No one believed those seemingly dire forecasts back then, but subsequent price actions proved them correct. It was ‘Mimetic Behaviour’ back then and it is once again, ‘Mimetic Behaviour’ now which got us this yield forecast that bombed across the board!

I myself am in the business of forecasting. In fact, I have done this for decades. It has worked out okay, but I am certain there are countless forecasts that bombed which my mind would prefer not to remember. Like me, there are a thousand others who are also in the business of forecasting.

We are in search for an ideal too; of being able to know what is going to unfold in the future and the way it is going to unfold. We are doing it for ourselves and for the sake of our clients who ask for such services (to satisfy their own search of the ideal).

How do we ensure that we do not become victims of our own forecasts or indeed fall victim to other’s forecasts (Mimetic Behaviour)? For one thing, I would think the more we desire an ideal outcome, the more is the tendency to believe and follow a forecast. So have a check on how badly you want a certain outcome. That can be tempered through other means and the problem can be reduced to a certain extent.

In the market, one of the maxims to follow is something Robert Miner, a veteran market technical analyst, once said: ‘Never trade a forecast, always trade the market.’

This maxim, which I have made my own over the years, has prevented me from being caught in the cobweb of forecasts that the market throws at you every now and then.

The market is reality, our forecasts about it are expectations and, therefore, it is only in our minds! Follow reality, that is what Miner suggested!

Value investing is in fashion these days. This is one of the areas where ‘Mimetic Behaviour’ appears to be dominant. Warren Buffet is a hero. There are many blind followers, some of whom have also become a bit iconic, and thus heroes for those lower down.

This is a very two-dimensional world. There is the hero and the goal (the investing model) on one side and there are obstacles (the market) on the other side. This is now made into a battle of the hero (i.e. the Model) vs the obstacle (i.e. the market). But the reality from this fairy tale is quite different; it is a two-dimensional model. People’s emotions, random events, constant barrage of information and technology enablements are all new villains that create many more dimensions, which take us out of the ideal two-dimension setup where good (the model) wins over the bad (the market).

To win this, normal people fall back on what the icons are saying or forecasting! And make it their own.

Rakesh is still holding stock X, they rationalise. Damani has bought truckloads of stock Y, they justify; even as both X and Y keep tanking way beyond what the normal investor can afford.

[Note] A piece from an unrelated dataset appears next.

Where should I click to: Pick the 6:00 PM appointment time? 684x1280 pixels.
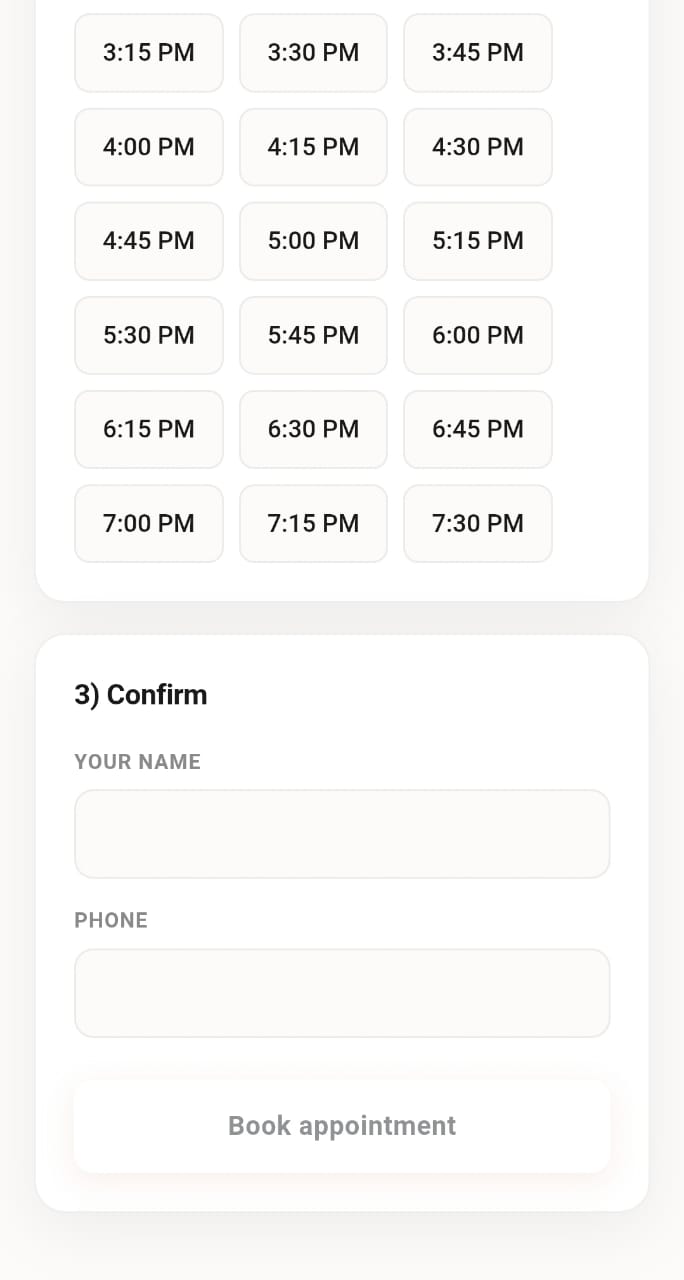477,334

They overlook a simple fact that Rakesh or Damani have the means to hold those stocks into infinity, because they have the money and they probably form a minor part of their portfolios. But for the normal investor, it is probably 10 per cent or more of his portfolio (after all, it was bought because of Rakesh and Damani owned it!).

So, if we believe the Girardian model of human behaviour, then a dose of Robert Miner practicality is the only solution in not getting trapped into something that we innately have to make (i.e. forecasts), but at the same time we have to protect ourselves against.
(Disclaimer: The opinions expressed in this column are that of the writer. The facts and opinions expressed here do not reflect the views of www.economictimes.com.)